CIA Secrets: Egyptian Fax Throws Light on "Black Sites"
A top secret fax from Cairo intercepted by Swiss intelligence provides new evidence that the CIA ran secret prisons in eastern Europe. The revelations, published over the weekend in a Swiss newspaper, have raised questions about just how closely Europeans are cooperating with the European Union investigation.
Inside the Mihail Kogalniceanu airbase on the Black Sea coast.
Swiss military intelligence has intercepted a top-secret fax from Cairo to the Egyptian embassy in London that seems to confirm the existence of CIA prisons in eastern Europe, according to the Swiss newspaper SonntagsBlick, which published the fax on Sunday. In the fax, reports the paper, Egyptian Foreign Minister Ahmed Abu Gheit discusses 23 Iraqi and Afghan prisoners who were interrogated at Mihail Kogalniceanu, a Romanian air base on the Black Sea coast.
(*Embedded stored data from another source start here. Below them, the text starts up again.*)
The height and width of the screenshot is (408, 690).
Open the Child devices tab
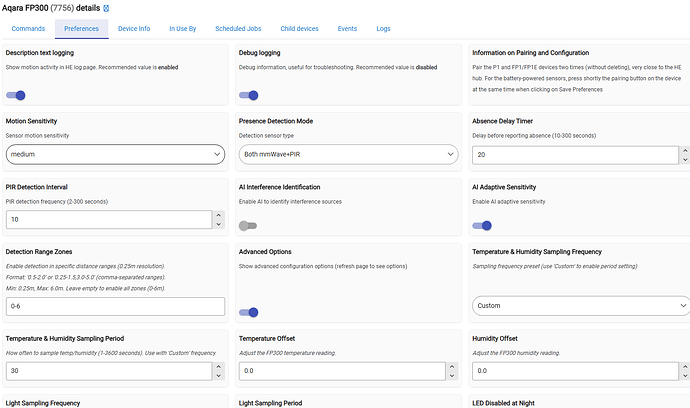click(x=299, y=28)
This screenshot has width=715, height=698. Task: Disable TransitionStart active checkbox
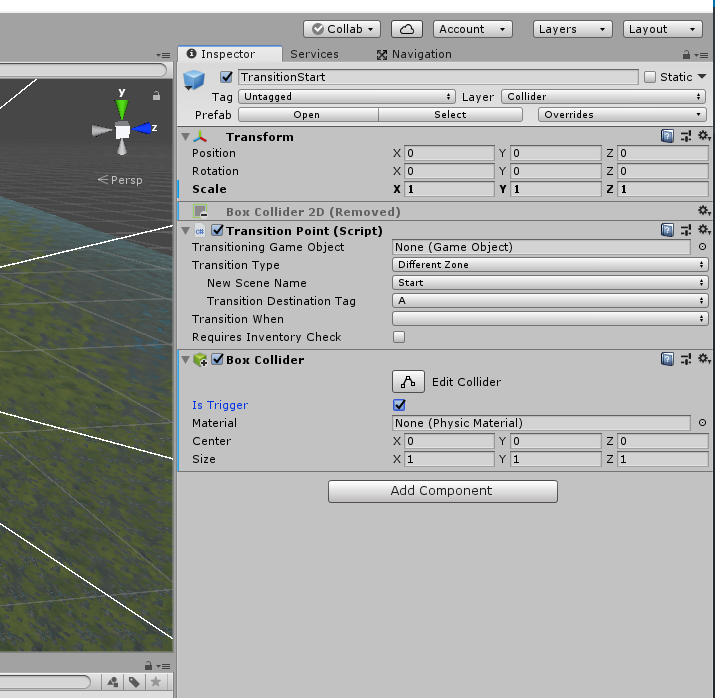click(x=226, y=77)
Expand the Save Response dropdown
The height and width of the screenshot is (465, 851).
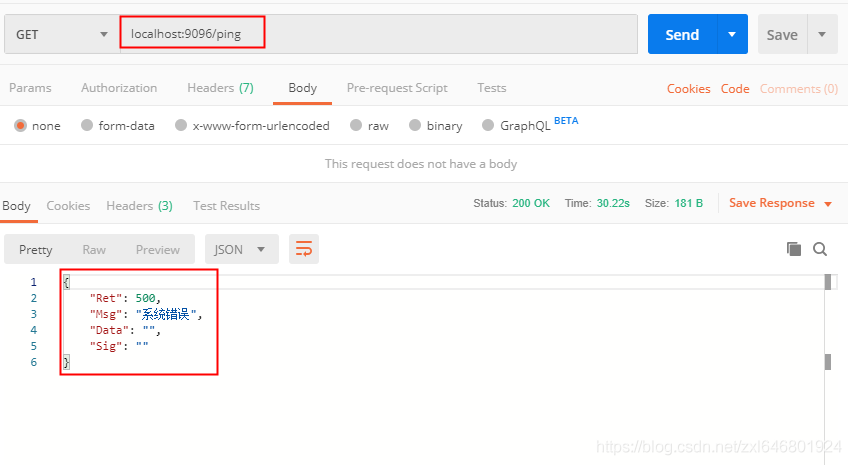[827, 204]
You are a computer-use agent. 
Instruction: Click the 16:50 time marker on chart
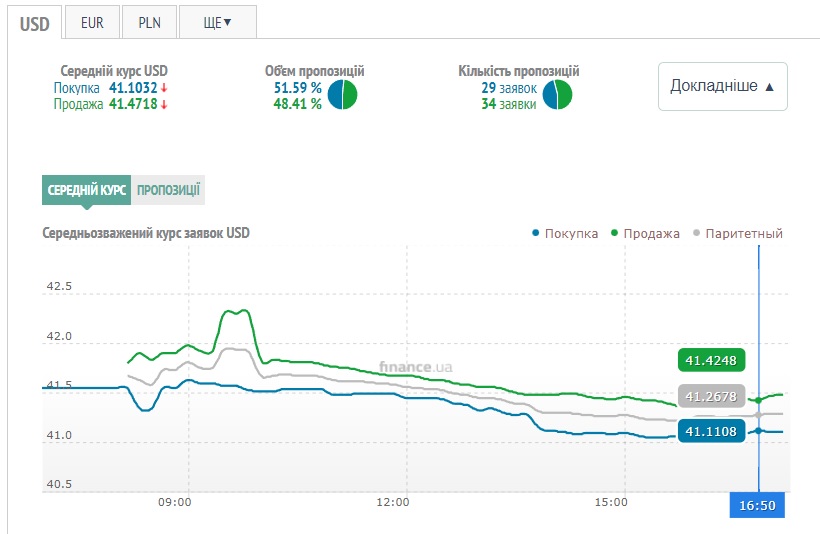757,506
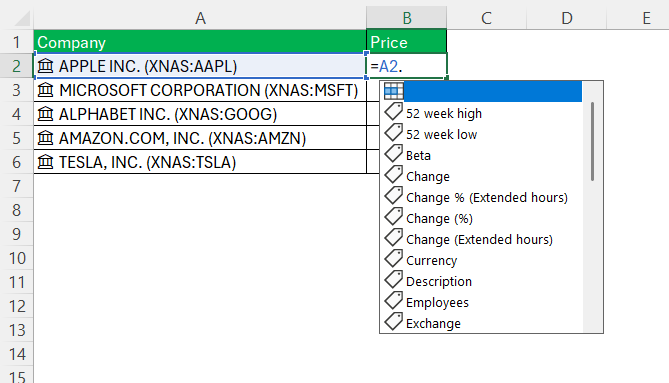This screenshot has width=669, height=383.
Task: Click the Price header cell B1
Action: [x=407, y=42]
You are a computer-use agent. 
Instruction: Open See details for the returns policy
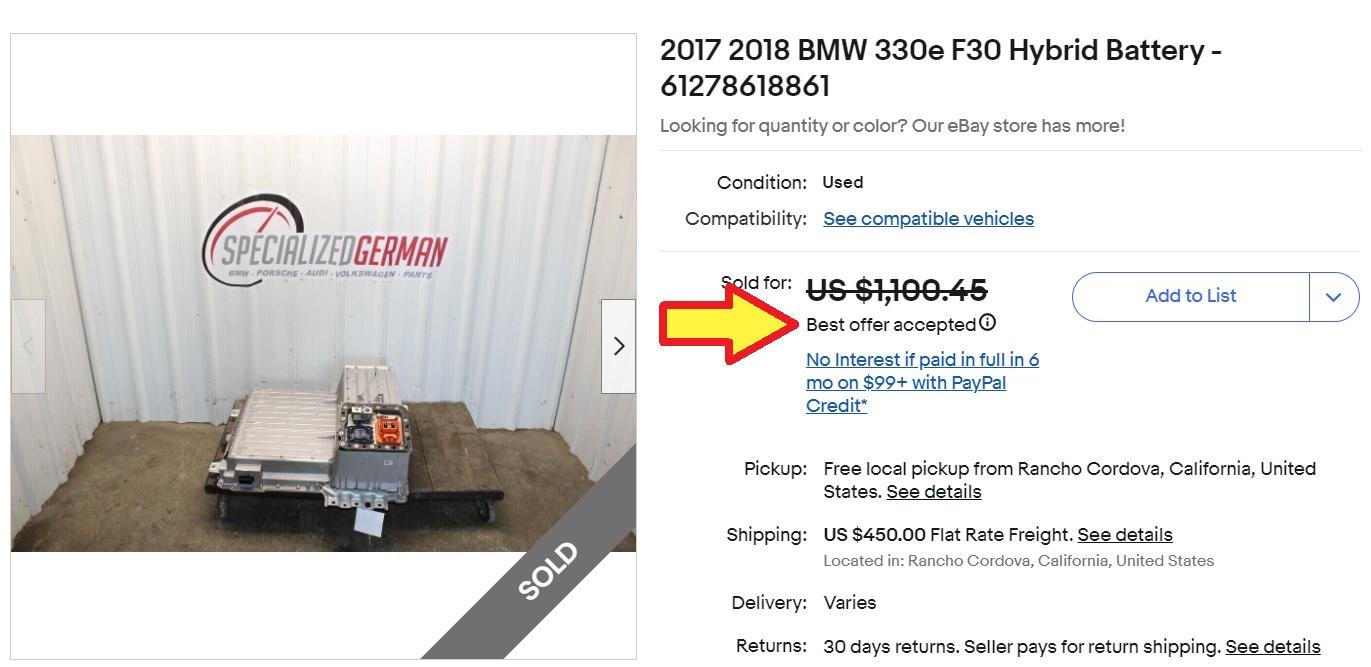[1272, 647]
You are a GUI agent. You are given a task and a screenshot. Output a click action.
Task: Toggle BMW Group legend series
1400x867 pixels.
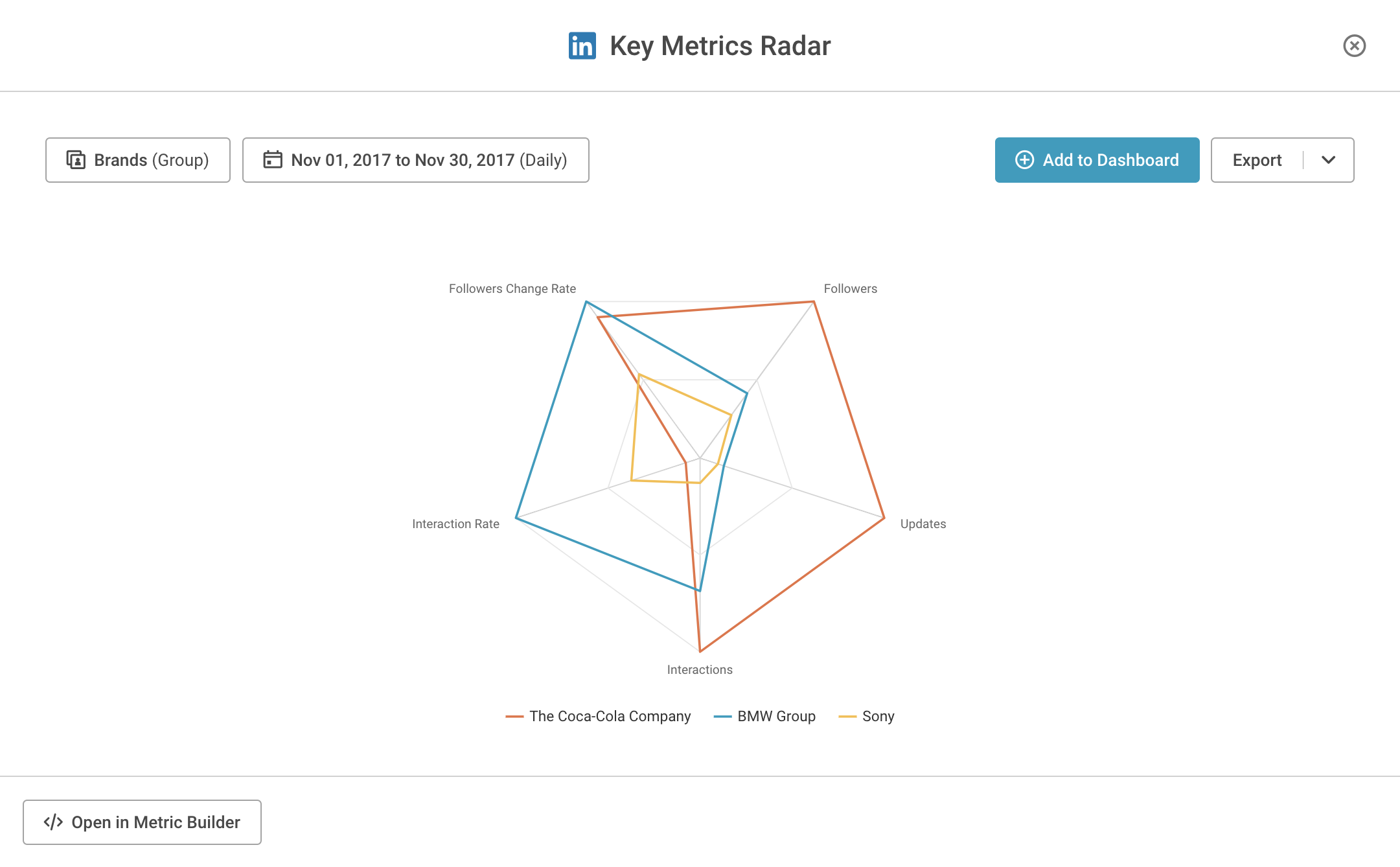click(764, 716)
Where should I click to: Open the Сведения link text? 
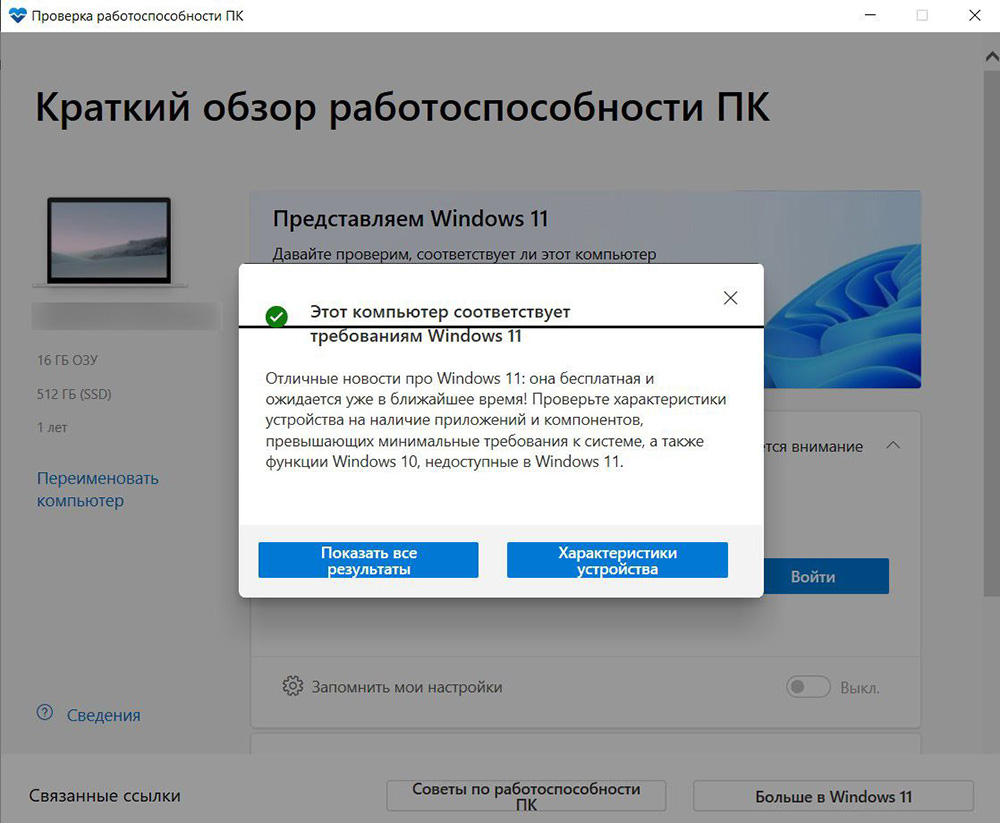[x=103, y=715]
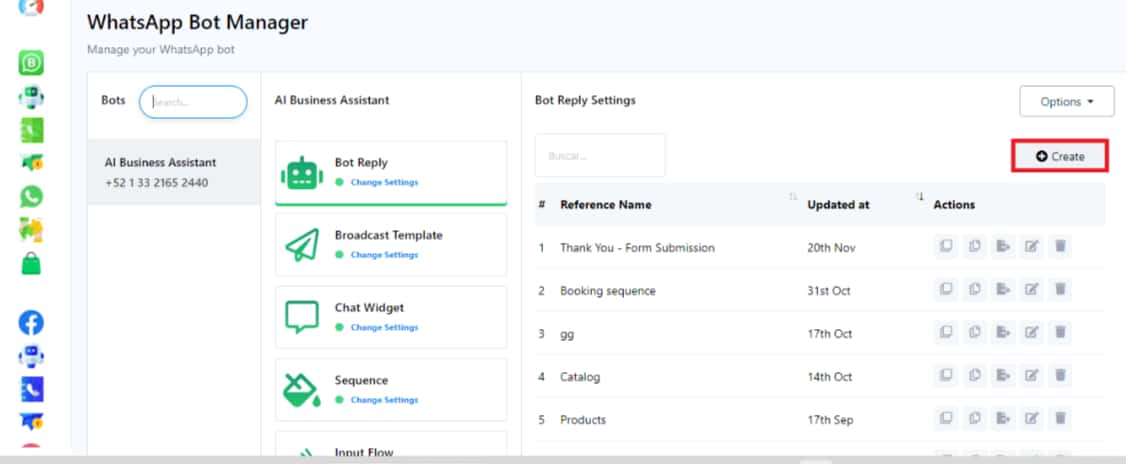Switch to Broadcast Template section

tap(390, 244)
Similar interrogations mentioned in the fax took place in Ukraine, Kosovo, Macedonia, and Bulgaria, according to SonntagsBlick. The Egyptian government had this information from its own intelligence sources, according to SonntagsBlick, rather than public or official sources; but experts quoted in the Swiss newspaper called Egyptian intelligence services "highly professional."
The commander of the Kogalniceanu base, Dan Buciuman, has vehemently denied allegations of harboring a secret CIA prison. He started working there in 1995 and has never seen any unusual activity, he told the news agency AFP. Buciuman also stressed that the base was open to anyone who wants to inspect it. The US military used Mihail Kogalniceanu as a hub for troops and equipment for the invasions of Afghanistan and Iraq, but officially left the base in 2003.
American broadcaster ABC reported at the end of last year that prisoners were shifted from eastern Europe to North Africa just before Secretary of State Condoleezza Rice came to Europe for a visit.
Swiss intelligence authorities want to know how SonntagsBlick received the top-secret fax, evidently intercepted by its Onyx satellite surveillance system on Nov. 10, three days after the Council of Europe started to investigate charges that the CIA was running secret prisons -- so-called "black sites" -- in Europe.
Dick Marty, head of the Council of Europe's investigation, said he wasn't sure if the fax was authentic. "It seems inappropriate to me to talk of absolute proof," he told the Swiss news agency swissinfo. "It is the kind of scoop I was expecting to see and I'm sure there will be plenty more." But if the fax is real, he said, it will support charges that certain European governments - Switzerland's, in this case - aren't fully cooperating with his investigation.
"How is it that the Swiss intelligence services are intercepting messages between Cairo and the Egyptian embassy in London?" he asked. "Or is it another foreign [security] service that passed on the information to Switzerland and then to the SonntagsBlick?"
All governments in Europe have denied harboring any "black sites," where the CIA or its proxies allegedly torture terrorist suspects. The EU's Commissioner for Justice, Freedom, and Security, Franco Frattini, has threatened member states with strict sanctions - including loss of voting rights in the European Council - if any reports of black sites in Europe turn out to be true. But so far nothing's been verified.